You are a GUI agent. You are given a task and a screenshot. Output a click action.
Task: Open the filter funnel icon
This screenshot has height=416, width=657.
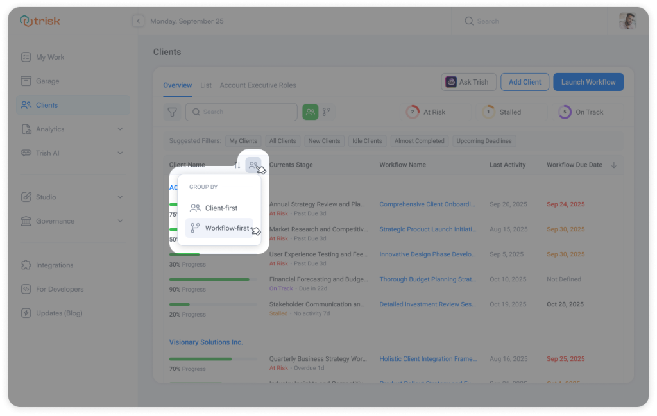[x=172, y=112]
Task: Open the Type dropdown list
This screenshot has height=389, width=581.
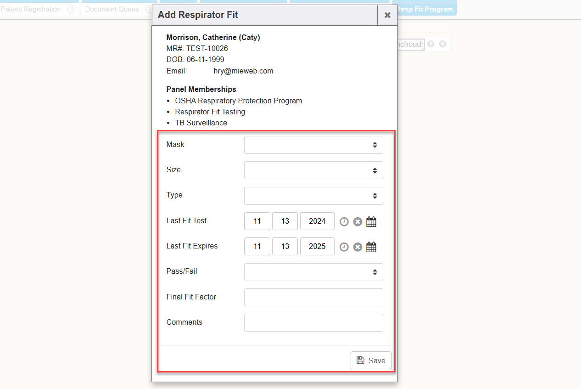Action: tap(313, 196)
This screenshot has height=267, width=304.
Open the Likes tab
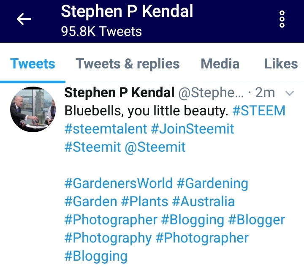coord(281,64)
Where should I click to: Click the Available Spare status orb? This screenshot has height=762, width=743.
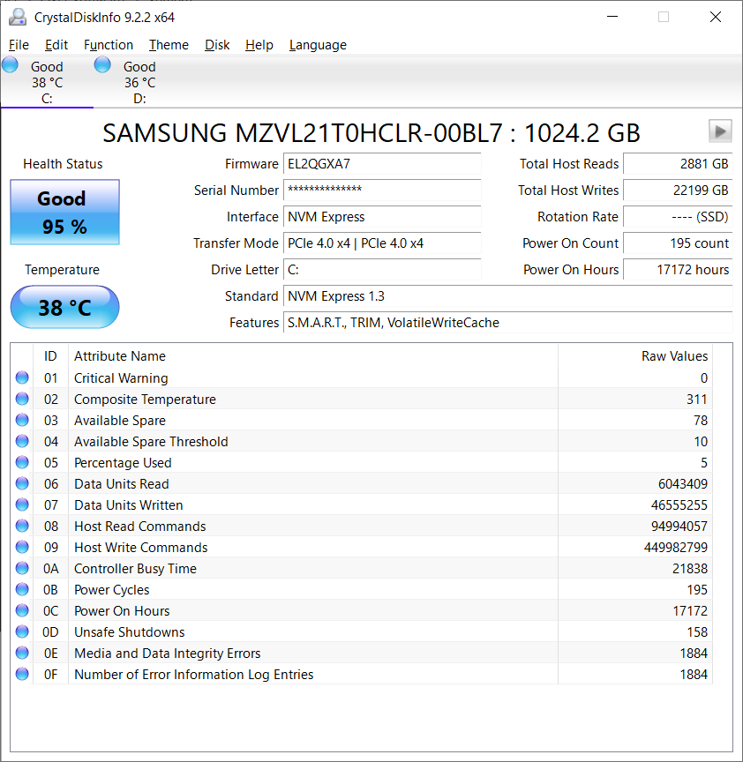[x=22, y=421]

⁂

WORK TO COMPLETE —
Please write out the whole listing above word for word, leaving the pictures out.

ANSWER TO THIS TASK —
You are a GUI agent. You are given a task and a screenshot. Output a click action.
Task: Open the filter funnel icon
This screenshot has height=416, width=657.
[x=172, y=112]
Task: Open the Type dropdown list
This screenshot has height=389, width=581.
Action: tap(313, 196)
This screenshot has height=267, width=304.
Open the Likes tab
coord(281,64)
Where should I click to: Click the Available Spare status orb? This screenshot has height=762, width=743.
[x=22, y=421]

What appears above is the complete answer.